In a memo released by the Pentagon earlier this week, U.S. officials said $18.6 billion in U.S.-funded contracts to rebuild Iraq’s infrastructure are available only to companies from the United States, Iraq, coalition partners and force contributing nations.
The memo, signed by Deputy Defense Secretary Paul Wolfowitz, said the policy was in the “essential security interests of the U.S.”
The European Union said it would investigate the validity of the U.S. decision and whether the restrictions violate World Trade Organization rules.
“My reaction is that certainly it doesn’t help harmonize our relations especially,” said Romano Prodi, president of the European Commission.
U.N. Secretary-General Kofi Annan called the decision “unfortunate” and “not unifying” at a time when diplomats were trying to rebuild international cooperation on the issue of Iraq.

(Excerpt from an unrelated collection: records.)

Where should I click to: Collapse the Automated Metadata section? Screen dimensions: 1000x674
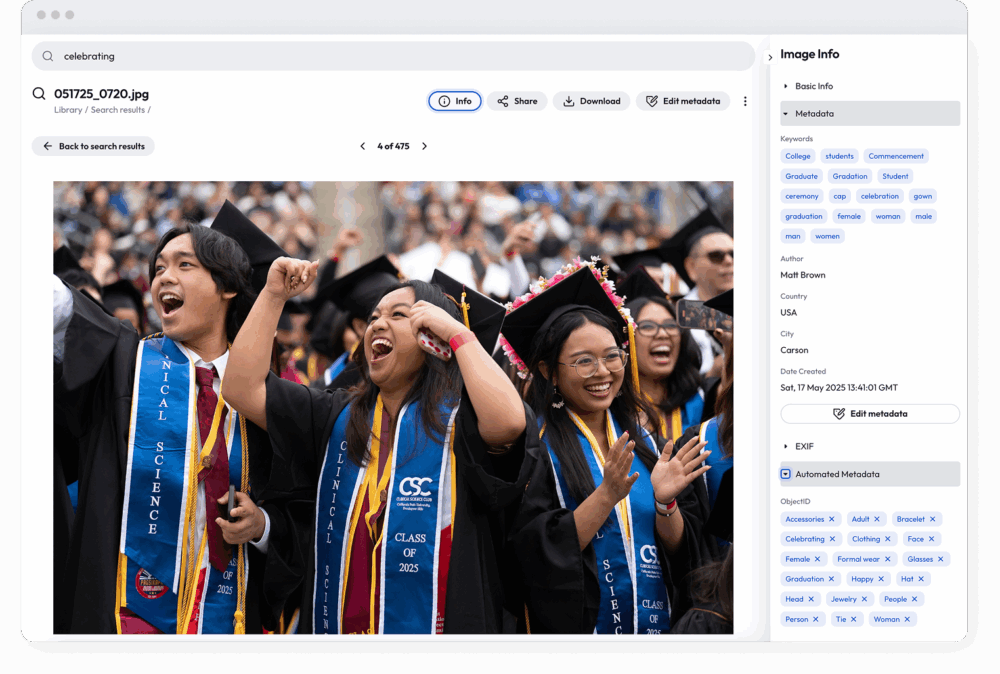pos(786,474)
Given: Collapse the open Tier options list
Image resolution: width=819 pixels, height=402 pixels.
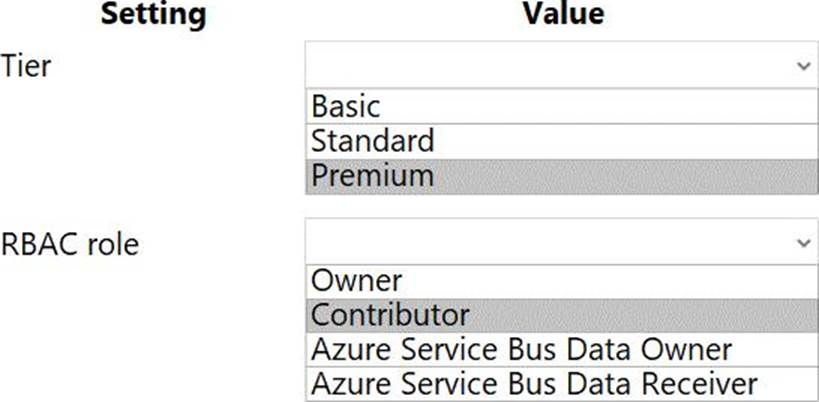Looking at the screenshot, I should click(x=803, y=66).
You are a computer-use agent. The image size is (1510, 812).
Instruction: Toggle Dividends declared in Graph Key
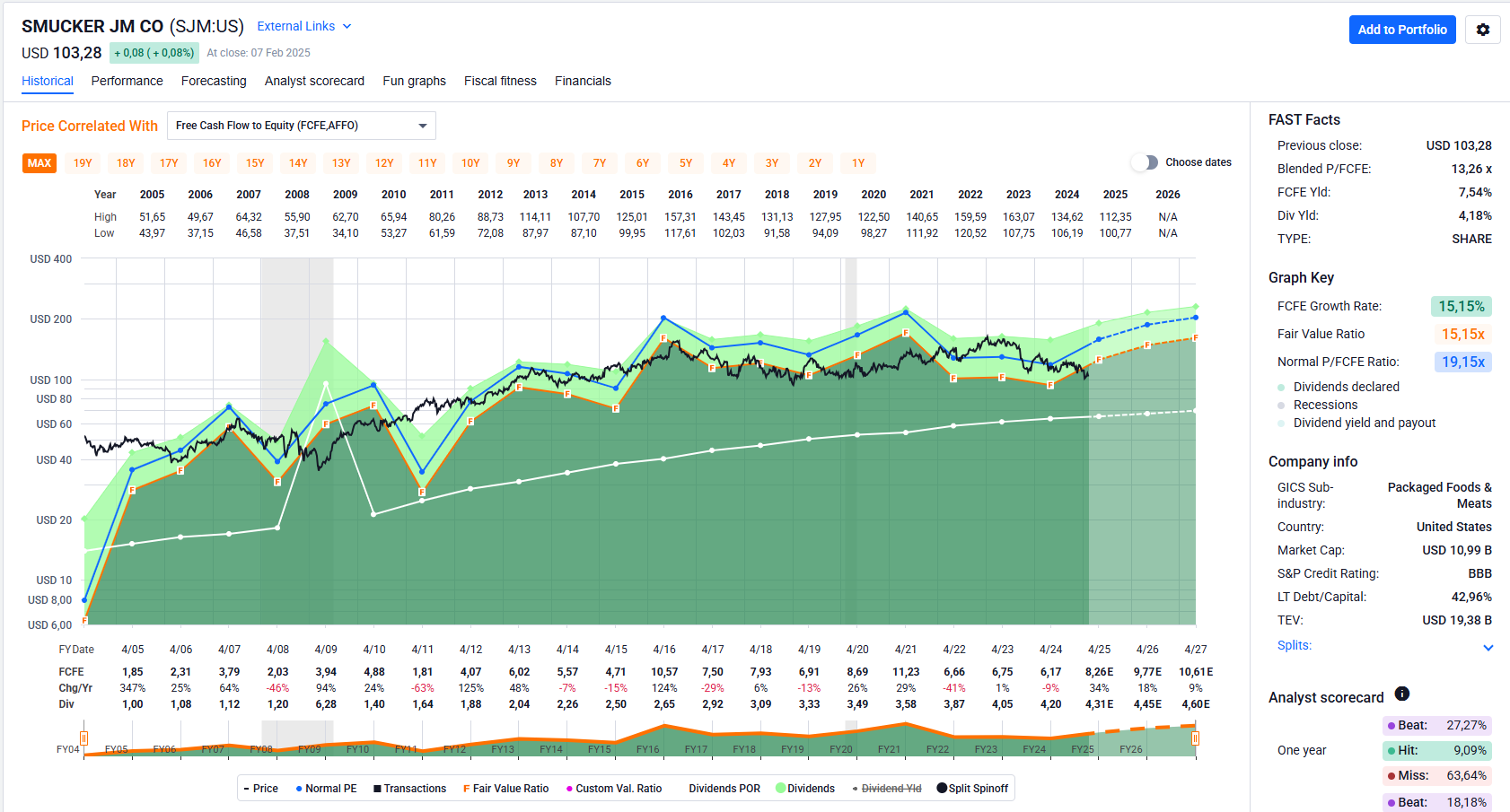click(x=1281, y=387)
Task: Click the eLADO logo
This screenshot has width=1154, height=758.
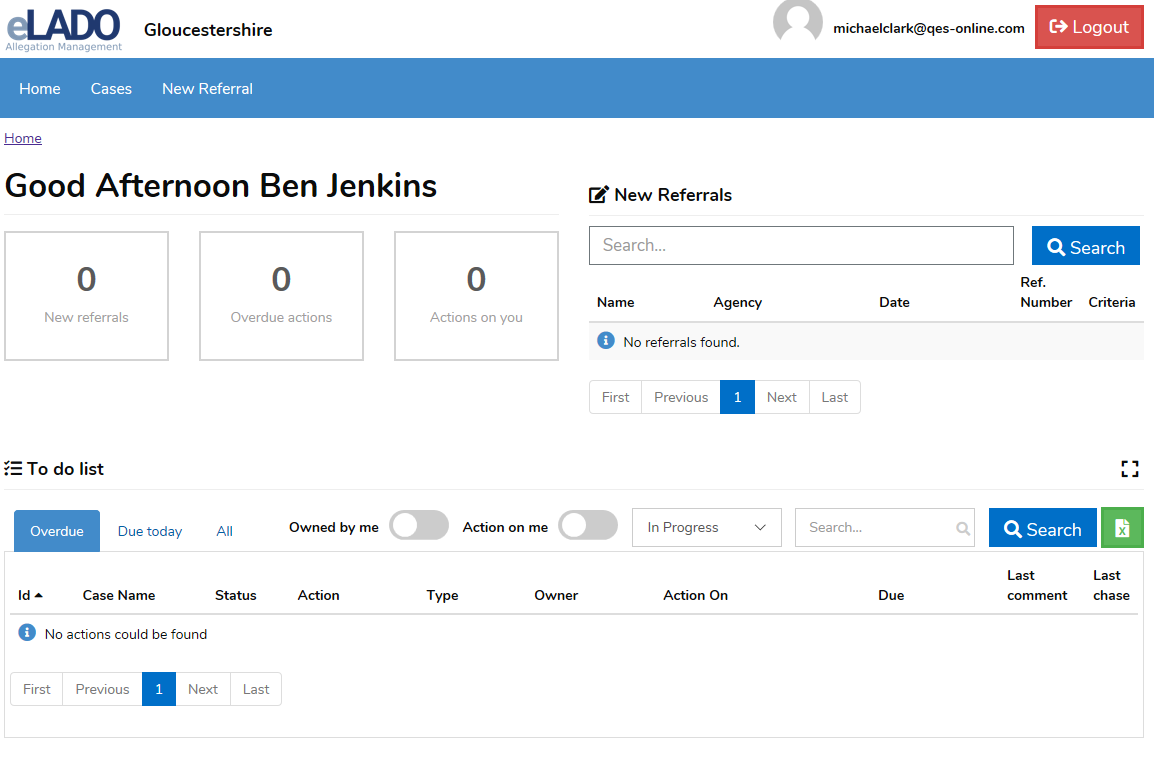Action: tap(64, 28)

The decision produced a sharp exchange between German Chancellor Gerhard Schroeder and President Bush.
“International law has to be applied and restrictions are not helpful on the issue,” Schroeder said Thursday to which President Bush retorted to reporters in Washington, “International law? I better call my lawyer.”
A German government spokesman played down the remarks, saying “one should not dramatize” the debate over the Iraq contracts and pointed to an upcoming diplomatic trip by former U.S. Secretary of State James Baker that includes a stop in Berlin and a meeting with Schroeder.
“No decisions have been made yet and we should wait to see what the results are of the meetings with James Baker,” said German government spokesman Thomas Steg.
The White House is sending presidential envoy Baker, a Bush family friend, to France, Germany, Italy, Russia and Britain next week to discuss Iraq’s debt and how some of it might be relieved or restructured.
“I asked [French] President Chirac and Chancellor Schroeder and [Russian] President Putin to see Jim Baker to talk about debt restructuring. If these countries want to participate…in helping the world become more secure, by enabling Iraq to emerge as a free and peaceful country, one way to contribute is through debt restructuring,” President Bush told reporters Thursday.
Prime Minister Tony Blair of Britain, a steadfast U.S. ally which stands to benefit from Iraqi contracts, defended President Bush’s decision.
“It’s for the Americans to decide how they spend their money. This is American money,” Blair told reporters.
Meanwhile, mortars pounded the heavily fortified headquarters of the U.S.-led coalition in the so-called Green Zone of downtown Baghdad early Friday.
“There were four points of impact within the Green Zone,” a U.S. military spokeswoman said. “Two coalition force members were slightly wounded from flying debris, but the injuries are not life-threatening.”
It was the first attack on the headquarters, which is surrounded by concrete walls, since mid-November when guerrillas fired on the area on several consecutive nights. It was also the first assault on the complex since U.S. forces launched a major counteroffensive against insurgents last month.
A bomb also exploded on the outskirts of the southern city of Mahaweel, some 50 miles southeast of Baghdad, on Friday wounding two Polish soldiers on patrol in the area. A military spokesman said the soldiers’ injuries were not life threatening and that the attack was under investigation, according to wire reports.